Puget Sound Business Journal -- Cancer therapy company Dendreon Corp. has filed for building permits to take space in the Russell Investments Center in downtown Seattle, and is reportedly close to signing leases for lab space in South Lake Union that was formerly occupied by ZymoGenetics.
The Russell Investments Center was formerly known as WaMu Center, when it was the headquarters for now-failed Washington Mutual.
The leases, if completed, suggest that Dendreon will have a significant and long-term presence in downtown Seattle and the South Lake Union neighborhood of the city. However, a Dendreon lease is not likely to have much effect on Seattle’s soft commercial real estate market.
Dendreon (NASDAQ: DNDN) filed building permits Feb. 4 with the city of Seattle to make interior alterations on several floors of the Russell Investments Center, city records show.
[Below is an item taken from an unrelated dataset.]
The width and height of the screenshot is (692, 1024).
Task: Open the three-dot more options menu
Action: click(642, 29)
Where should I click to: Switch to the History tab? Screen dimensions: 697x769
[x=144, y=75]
Sources close to the deal said Dendreon is looking to lease about 175,000 square feet of office space in the 42-story office tower.
People familiar with the deal also say they expect Dendreon to sublease 100,000 square feet of lab space in South Lake Union at 1144 Eastlake, which has 9,446 square feet, and the Earl Davie building, with 97,366 square feet.
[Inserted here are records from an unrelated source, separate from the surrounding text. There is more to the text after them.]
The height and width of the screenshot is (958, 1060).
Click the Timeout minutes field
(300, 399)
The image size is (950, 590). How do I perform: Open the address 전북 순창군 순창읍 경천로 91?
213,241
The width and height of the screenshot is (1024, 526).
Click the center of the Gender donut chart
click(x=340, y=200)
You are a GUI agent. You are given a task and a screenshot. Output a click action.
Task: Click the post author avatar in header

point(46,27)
The space in South Lake Union is currently leased by Bristol-Myers Squibb (NYSE: BMY), which acquired leases for both buildings when it purchased ZymoGenetics last year for $885 million.
Parker Ferguson, a principal with Seattle-based Flinn Ferguson Corporate Real Estate, which is not involved with the transaction, confirmed the impending leases in downtown Seattle and South Lake Union. “They are very close,” he said.
Hans Kemp, a managing director in the Seattle office of Jones Lang LaSalle, declined to comment. He is Dendreon’s agent and also the listing broker on the South Lake Union space. A spokeswoman for Dendreon declined to comment. A representative of Russell Investments said the company would not comment.
Last spring, Dendreon signed a preliminary letter of intent to take 191,000 square feet of space at developer Martin Selig’s 635 Elliott building, and potentially another 60,000 square feet at the neighboring 645 Elliott building. Both buildings are near the waterfront north of downtown. Because those spaces are still being advertised, it appears that deal has fallen apart.
Selig shrugged off the loss of Dendreon as a potential tenant.
“It gives us an opportunity because we are the only one with a new building with 200,000 square feet on four floors,” Selig said.
Even though Dendreon and Isilon Systems Inc. are moving out of his 3101 Airborne building near the Elliott buildings, Selig said he has three potential tenants looking at taking that space.
With office vacancy rates in downtown Seattle in the mid to high teens, Dendreon’s leasing deals “make a small dent” on the office vacancy rate but won’t tip the Seattle market in the landlords’ favor, said Kip Spencer, co-founder of OfficeSpace.com
“The magic number where supply and demand tend to shift is 10 percent” vacancies, Spencer said. “We’re still quite a ways from that.”
Dendreon is marketing Provenge, an immunotherapy treatment for prostate cancer, which was approved by the U.S. Food and Drug Administration last year. The company said in January that as it ramps up its drug manufacturing, it expects to generate revenues of up to $400 million in 2011.